Articulated in this manner, the self-other relationship offered a perspective for Prof. Buckley to interpret the religious landscape in Indonesia. In this country where religious identity is protected by the constitution order, Buddhists make up less than 1% of the population and the majority of Indonesians are Muslims. In Prof. Buckley’s observation, Buddhism and Islam were never a system closed to the other. Quite to the contrary, followers of different religious fidelities enjoy and appreciate their shared cultural memories through visiting significant historical sites, some of which are temples ascribed to no particular religious traditions. Positioning these observations in the phenomenological framework, Prof. Buckley highlighted how alterity was an integral part of the cultural life of religious followers.

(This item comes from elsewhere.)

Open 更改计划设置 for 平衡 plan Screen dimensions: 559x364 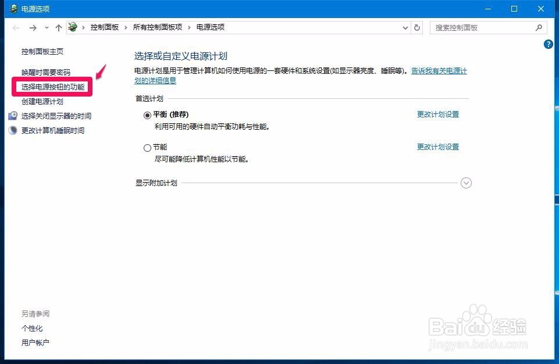pos(438,115)
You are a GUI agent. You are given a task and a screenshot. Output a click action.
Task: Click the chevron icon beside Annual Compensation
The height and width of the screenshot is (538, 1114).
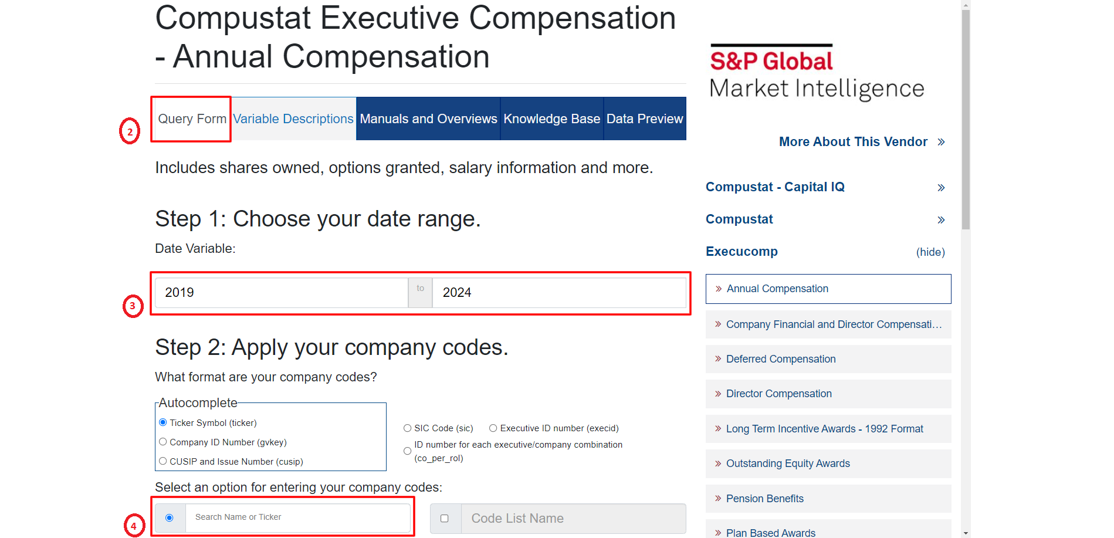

Prof. Buckley credited Clifford Geertz’s writing on cultural types in The Religion of Java, as his sources of inspiration. Developing Geertz’s viewpoint, Prof. Buckley proposed to view cultures not only as socially constructed entities, but also as the reflections of a collective consciousness. In this way, the notion of culture could help one understand Buddhism in Indonesia: on the one hand, Buddhism as a religion is not assimilated into other religious traditions; and on the other hand, followers of Buddhism co-constitute, with those of other religious traditions, the cultural religious landscape in Indonesia. Prof. Buckley’s talk is followed by the Dr. Christopher Byrne’s presentation “Buddhism and the Barbarian in Chinese Zen” on February 15, 2018.